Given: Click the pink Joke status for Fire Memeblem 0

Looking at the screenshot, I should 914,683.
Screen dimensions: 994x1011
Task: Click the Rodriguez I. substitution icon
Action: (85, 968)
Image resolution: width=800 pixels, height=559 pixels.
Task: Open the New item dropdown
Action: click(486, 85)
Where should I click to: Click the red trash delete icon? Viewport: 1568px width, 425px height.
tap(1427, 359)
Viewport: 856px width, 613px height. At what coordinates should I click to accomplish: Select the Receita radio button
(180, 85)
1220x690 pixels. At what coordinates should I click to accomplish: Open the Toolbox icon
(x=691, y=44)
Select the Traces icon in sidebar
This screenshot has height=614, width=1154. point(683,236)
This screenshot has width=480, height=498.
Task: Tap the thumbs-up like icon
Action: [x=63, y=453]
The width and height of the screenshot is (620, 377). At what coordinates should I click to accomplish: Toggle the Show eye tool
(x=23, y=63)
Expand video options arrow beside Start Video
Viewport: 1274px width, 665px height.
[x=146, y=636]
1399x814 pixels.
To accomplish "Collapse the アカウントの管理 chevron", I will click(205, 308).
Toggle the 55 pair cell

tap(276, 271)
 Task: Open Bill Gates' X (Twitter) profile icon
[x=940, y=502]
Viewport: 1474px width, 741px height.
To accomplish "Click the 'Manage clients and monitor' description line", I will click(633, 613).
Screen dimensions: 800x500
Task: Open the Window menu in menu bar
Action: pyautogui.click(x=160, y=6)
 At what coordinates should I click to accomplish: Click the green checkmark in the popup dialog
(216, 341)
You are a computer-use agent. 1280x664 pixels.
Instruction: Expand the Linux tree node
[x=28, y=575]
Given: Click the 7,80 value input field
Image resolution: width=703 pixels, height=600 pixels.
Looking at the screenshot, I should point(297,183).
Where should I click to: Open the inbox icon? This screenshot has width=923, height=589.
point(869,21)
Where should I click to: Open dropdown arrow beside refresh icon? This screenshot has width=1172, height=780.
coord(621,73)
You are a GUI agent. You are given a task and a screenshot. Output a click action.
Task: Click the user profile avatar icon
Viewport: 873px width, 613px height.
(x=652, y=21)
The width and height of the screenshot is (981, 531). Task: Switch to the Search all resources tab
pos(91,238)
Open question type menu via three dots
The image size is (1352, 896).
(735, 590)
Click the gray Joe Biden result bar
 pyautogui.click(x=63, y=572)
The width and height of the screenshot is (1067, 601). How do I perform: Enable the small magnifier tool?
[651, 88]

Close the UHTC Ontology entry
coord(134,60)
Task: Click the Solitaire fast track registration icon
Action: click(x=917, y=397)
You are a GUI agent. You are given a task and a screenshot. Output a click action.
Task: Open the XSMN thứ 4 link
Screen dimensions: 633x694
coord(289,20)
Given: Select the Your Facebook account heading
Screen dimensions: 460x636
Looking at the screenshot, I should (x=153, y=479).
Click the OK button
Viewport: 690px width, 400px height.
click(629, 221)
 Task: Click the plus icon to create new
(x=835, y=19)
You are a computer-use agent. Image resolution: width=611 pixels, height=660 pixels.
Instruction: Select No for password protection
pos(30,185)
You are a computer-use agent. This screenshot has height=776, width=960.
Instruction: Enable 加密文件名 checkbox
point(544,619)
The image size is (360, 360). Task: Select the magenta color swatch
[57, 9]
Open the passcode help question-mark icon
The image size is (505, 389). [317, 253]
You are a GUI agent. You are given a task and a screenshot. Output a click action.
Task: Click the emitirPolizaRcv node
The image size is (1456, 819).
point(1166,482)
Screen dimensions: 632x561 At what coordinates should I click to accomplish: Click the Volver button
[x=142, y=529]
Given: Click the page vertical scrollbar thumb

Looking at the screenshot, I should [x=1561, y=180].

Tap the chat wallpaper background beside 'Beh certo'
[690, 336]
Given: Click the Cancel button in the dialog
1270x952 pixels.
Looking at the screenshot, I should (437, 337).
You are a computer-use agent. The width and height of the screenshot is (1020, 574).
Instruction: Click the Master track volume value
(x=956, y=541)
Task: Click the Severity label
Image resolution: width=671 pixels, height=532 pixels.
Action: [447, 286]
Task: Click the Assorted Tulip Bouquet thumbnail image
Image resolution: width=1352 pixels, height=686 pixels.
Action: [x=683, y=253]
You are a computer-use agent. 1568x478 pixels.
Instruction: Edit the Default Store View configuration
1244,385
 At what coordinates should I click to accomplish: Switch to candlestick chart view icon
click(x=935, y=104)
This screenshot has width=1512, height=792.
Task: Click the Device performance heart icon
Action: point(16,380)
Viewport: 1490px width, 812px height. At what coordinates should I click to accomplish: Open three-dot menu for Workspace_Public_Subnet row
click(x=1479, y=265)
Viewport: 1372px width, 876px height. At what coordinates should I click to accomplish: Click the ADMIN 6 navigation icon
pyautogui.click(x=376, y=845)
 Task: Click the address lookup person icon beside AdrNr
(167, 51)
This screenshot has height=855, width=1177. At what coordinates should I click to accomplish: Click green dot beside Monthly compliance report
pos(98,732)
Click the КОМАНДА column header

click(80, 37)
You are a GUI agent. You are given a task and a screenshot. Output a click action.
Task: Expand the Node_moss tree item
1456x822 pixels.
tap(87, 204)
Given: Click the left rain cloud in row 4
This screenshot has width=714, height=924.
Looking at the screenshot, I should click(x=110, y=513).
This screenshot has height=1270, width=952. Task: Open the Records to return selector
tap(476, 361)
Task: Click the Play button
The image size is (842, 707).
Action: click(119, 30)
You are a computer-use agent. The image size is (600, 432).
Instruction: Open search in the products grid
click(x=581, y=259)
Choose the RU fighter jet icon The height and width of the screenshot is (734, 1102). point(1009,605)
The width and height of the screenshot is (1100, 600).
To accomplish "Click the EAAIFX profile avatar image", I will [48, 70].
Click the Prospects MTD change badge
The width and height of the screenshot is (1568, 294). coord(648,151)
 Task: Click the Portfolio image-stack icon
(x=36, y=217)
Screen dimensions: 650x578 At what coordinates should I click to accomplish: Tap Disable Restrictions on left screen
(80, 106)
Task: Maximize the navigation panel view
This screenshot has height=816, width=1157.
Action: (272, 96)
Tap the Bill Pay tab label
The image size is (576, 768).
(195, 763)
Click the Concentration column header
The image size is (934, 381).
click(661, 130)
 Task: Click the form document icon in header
- - - - -
Repeat each line of the data exactly, missing none.

→ **Task result**
Given: Click the pink Joke status for Fire Memeblem 0

Looking at the screenshot, I should 914,683.
Screen dimensions: 994x1011
Task: Click the Rodriguez I. substitution icon
Action: (85, 968)
Image resolution: width=800 pixels, height=559 pixels.
Task: Open the New item dropdown
Action: click(486, 85)
Where should I click to: Click the red trash delete icon? Viewport: 1568px width, 425px height.
tap(1427, 359)
Viewport: 856px width, 613px height. At what coordinates should I click to accomplish: Select the Receita radio button
(180, 85)
1220x690 pixels. At what coordinates should I click to accomplish: Open the Toolbox icon
(x=691, y=44)
Select the Traces icon in sidebar
This screenshot has height=614, width=1154. point(683,236)
This screenshot has width=480, height=498.
Task: Tap the thumbs-up like icon
Action: [x=63, y=453]
The width and height of the screenshot is (620, 377). At what coordinates should I click to accomplish: Toggle the Show eye tool
(x=23, y=63)
Expand video options arrow beside Start Video
Viewport: 1274px width, 665px height.
[x=146, y=636]
1399x814 pixels.
To accomplish "Collapse the アカウントの管理 chevron", I will click(205, 308).
Toggle the 55 pair cell

tap(276, 271)
 Task: Open Bill Gates' X (Twitter) profile icon
[x=940, y=502]
Viewport: 1474px width, 741px height.
To accomplish "Click the 'Manage clients and monitor' description line", I will click(633, 613).
Screen dimensions: 800x500
Task: Open the Window menu in menu bar
Action: pyautogui.click(x=160, y=6)
 At what coordinates should I click to accomplish: Click the green checkmark in the popup dialog
(216, 341)
You are a computer-use agent. 1280x664 pixels.
Instruction: Expand the Linux tree node
[x=28, y=575]
Given: Click the 7,80 value input field
Image resolution: width=703 pixels, height=600 pixels.
Looking at the screenshot, I should point(297,183).
Where should I click to: Open the inbox icon? This screenshot has width=923, height=589.
point(869,21)
Where should I click to: Open dropdown arrow beside refresh icon? This screenshot has width=1172, height=780.
coord(621,73)
You are a GUI agent. You are given a task and a screenshot. Output a click action.
Task: Click the user profile avatar icon
Viewport: 873px width, 613px height.
(x=652, y=21)
The width and height of the screenshot is (981, 531). Task: Switch to the Search all resources tab
pos(91,238)
Open question type menu via three dots
The image size is (1352, 896).
(735, 590)
Click the gray Joe Biden result bar
 pyautogui.click(x=63, y=572)
The width and height of the screenshot is (1067, 601). How do I perform: Enable the small magnifier tool?
[651, 88]

Close the UHTC Ontology entry
coord(134,60)
Task: Click the Solitaire fast track registration icon
Action: click(x=917, y=397)
You are a GUI agent. You are given a task and a screenshot. Output a click action.
Task: Open the XSMN thứ 4 link
Screen dimensions: 633x694
coord(289,20)
Given: Select the Your Facebook account heading
Screen dimensions: 460x636
Looking at the screenshot, I should (x=153, y=479).
Click the OK button
Viewport: 690px width, 400px height.
click(629, 221)
 Task: Click the plus icon to create new
(x=835, y=19)
You are a computer-use agent. Image resolution: width=611 pixels, height=660 pixels.
Instruction: Select No for password protection
pos(30,185)
You are a computer-use agent. This screenshot has height=776, width=960.
Instruction: Enable 加密文件名 checkbox
point(544,619)
The image size is (360, 360). Task: Select the magenta color swatch
[57, 9]
Open the passcode help question-mark icon
The image size is (505, 389). [317, 253]
You are a GUI agent. You are given a task and a screenshot. Output a click action.
Task: Click the emitirPolizaRcv node
The image size is (1456, 819).
point(1166,482)
Screen dimensions: 632x561 At what coordinates should I click to accomplish: Click the Volver button
[x=142, y=529]
Given: Click the page vertical scrollbar thumb

Looking at the screenshot, I should [x=1561, y=180].

Tap the chat wallpaper background beside 'Beh certo'
[690, 336]
Given: Click the Cancel button in the dialog
1270x952 pixels.
Looking at the screenshot, I should (437, 337).
You are a computer-use agent. The width and height of the screenshot is (1020, 574).
Instruction: Click the Master track volume value
(x=956, y=541)
Task: Click the Severity label
Image resolution: width=671 pixels, height=532 pixels.
Action: [447, 286]
Task: Click the Assorted Tulip Bouquet thumbnail image
Image resolution: width=1352 pixels, height=686 pixels.
Action: [x=683, y=253]
You are a computer-use agent. 1568x478 pixels.
Instruction: Edit the Default Store View configuration
1244,385
 At what coordinates should I click to accomplish: Switch to candlestick chart view icon
click(x=935, y=104)
This screenshot has width=1512, height=792.
Task: Click the Device performance heart icon
Action: point(16,380)
Viewport: 1490px width, 812px height. At what coordinates should I click to accomplish: Open three-dot menu for Workspace_Public_Subnet row
click(x=1479, y=265)
Viewport: 1372px width, 876px height. At what coordinates should I click to accomplish: Click the ADMIN 6 navigation icon
pyautogui.click(x=376, y=845)
 Task: Click the address lookup person icon beside AdrNr
(167, 51)
This screenshot has height=855, width=1177. At what coordinates should I click to accomplish: Click green dot beside Monthly compliance report
pos(98,732)
Click the КОМАНДА column header

click(80, 37)
You are a GUI agent. You are given a task and a screenshot. Output a click action.
Task: Expand the Node_moss tree item
1456x822 pixels.
tap(87, 204)
Given: Click the left rain cloud in row 4
This screenshot has width=714, height=924.
Looking at the screenshot, I should click(x=110, y=513).
This screenshot has height=1270, width=952. Task: Open the Records to return selector
tap(476, 361)
Task: Click the Play button
The image size is (842, 707).
Action: click(119, 30)
You are a computer-use agent. The image size is (600, 432).
Instruction: Open search in the products grid
click(x=581, y=259)
Choose the RU fighter jet icon The height and width of the screenshot is (734, 1102). point(1009,605)
The width and height of the screenshot is (1100, 600).
To accomplish "Click the EAAIFX profile avatar image", I will [48, 70].
Click the Prospects MTD change badge
The width and height of the screenshot is (1568, 294). coord(648,151)
 Task: Click the Portfolio image-stack icon
(x=36, y=217)
Screen dimensions: 650x578 At what coordinates should I click to accomplish: Tap Disable Restrictions on left screen
(80, 106)
Task: Maximize the navigation panel view
This screenshot has height=816, width=1157.
Action: (272, 96)
Tap the Bill Pay tab label
The image size is (576, 768).
(195, 763)
Click the Concentration column header
The image size is (934, 381).
click(661, 130)
 Task: Click the form document icon in header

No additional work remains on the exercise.